Stated goal: Could you give the entries again from the line containing "Click the help icon beside desk booking" down to the line containing "Where should I click to: Select", replacing "screenshot" with "image" and leaving everything else unchanged? Leave the pictures out of your answer.

The input:
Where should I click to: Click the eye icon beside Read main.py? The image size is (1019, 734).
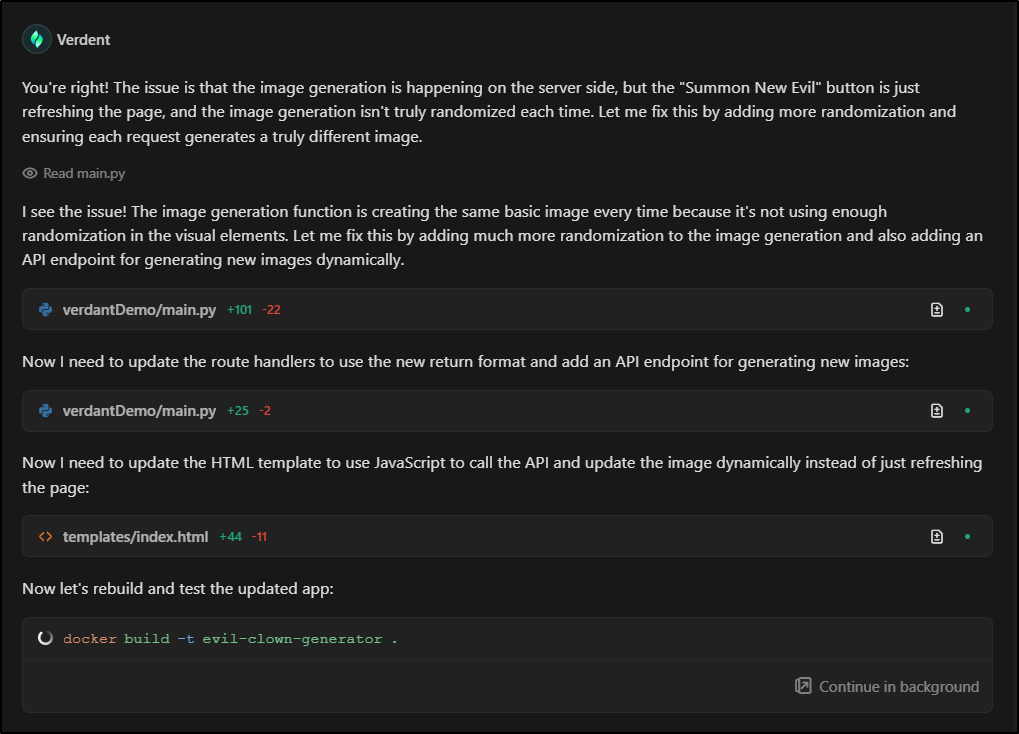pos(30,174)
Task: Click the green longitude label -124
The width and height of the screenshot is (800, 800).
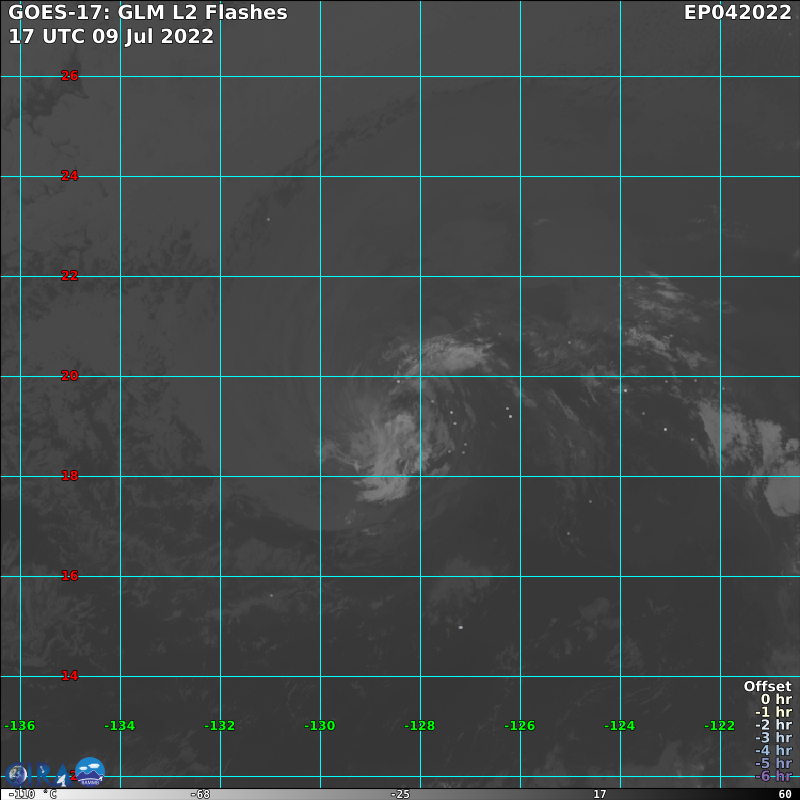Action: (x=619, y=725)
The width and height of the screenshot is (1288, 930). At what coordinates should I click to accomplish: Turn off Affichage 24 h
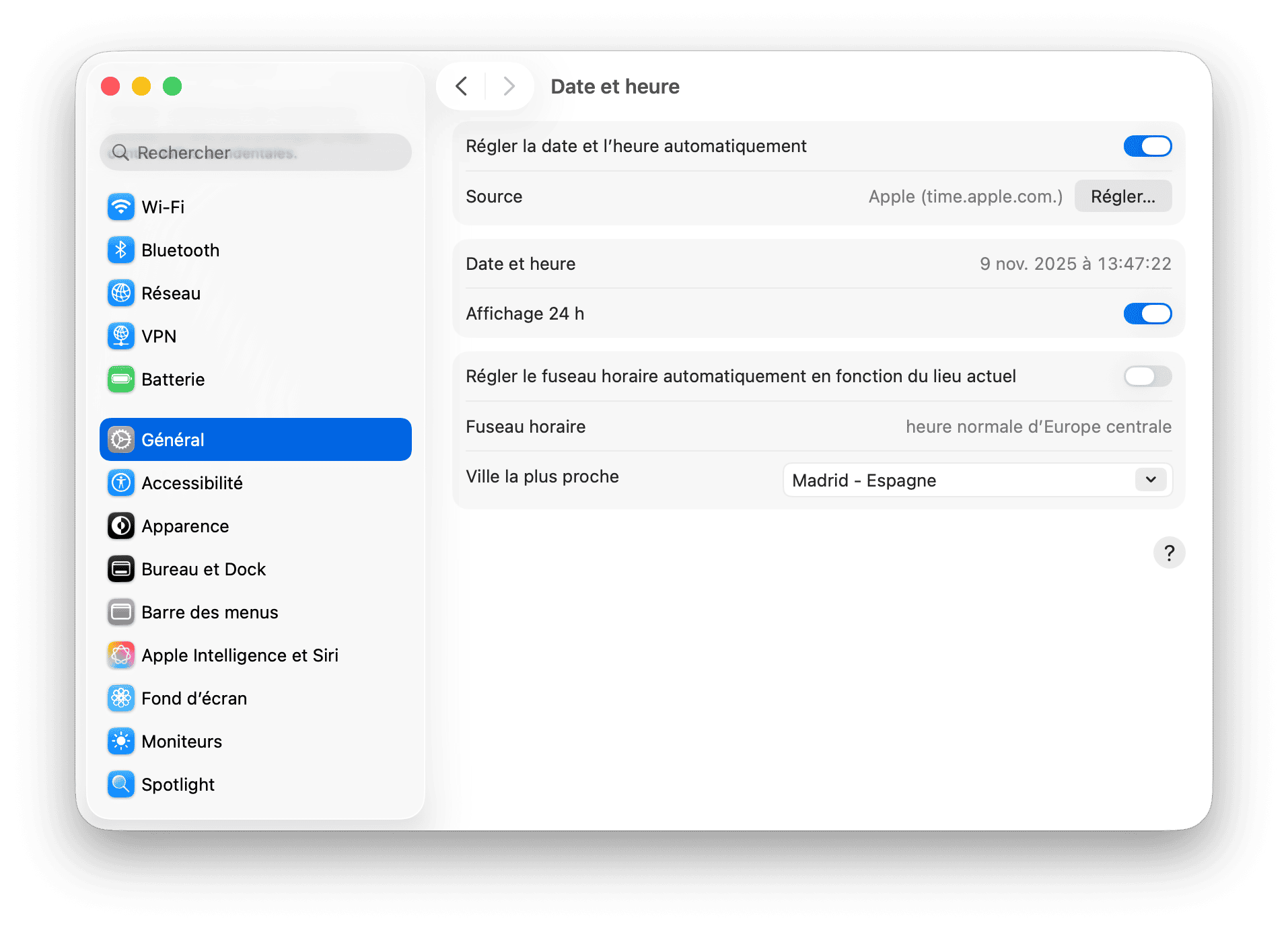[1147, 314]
* * *
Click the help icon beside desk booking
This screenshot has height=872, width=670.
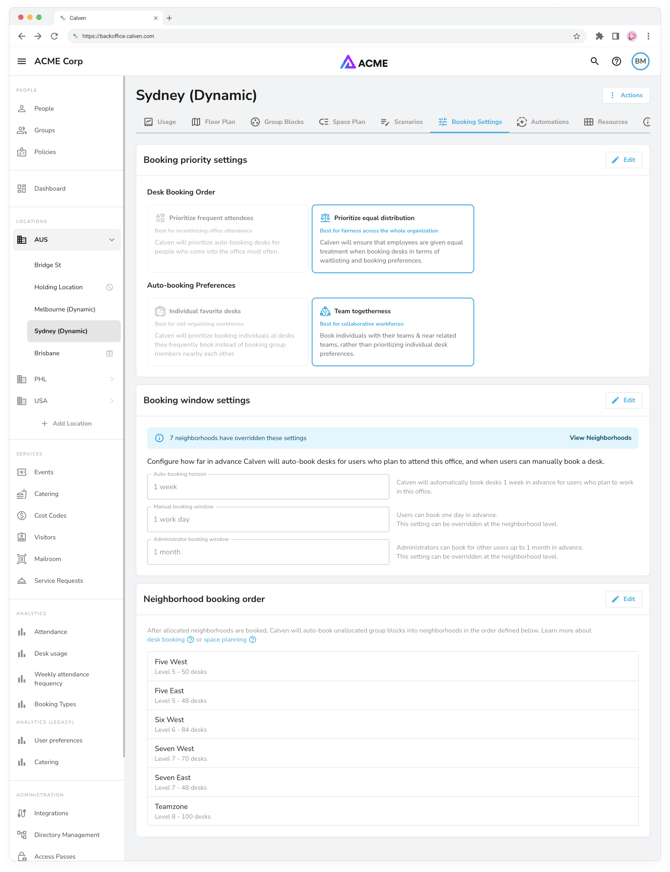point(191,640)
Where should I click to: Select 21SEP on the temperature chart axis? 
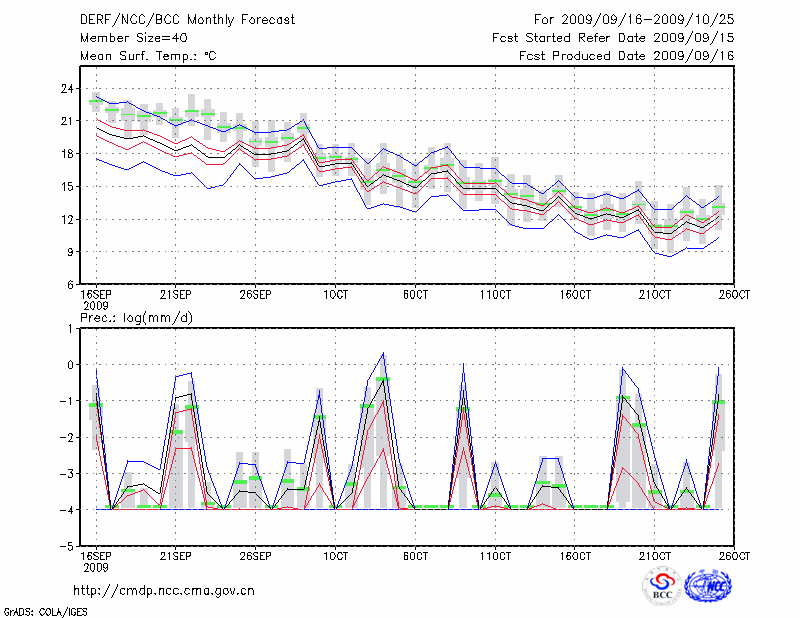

Result of the exercise:
Click the help icon beside desk booking
This image has height=872, width=670.
point(191,640)
Where should I click to: Select 21SEP on the temperature chart axis? 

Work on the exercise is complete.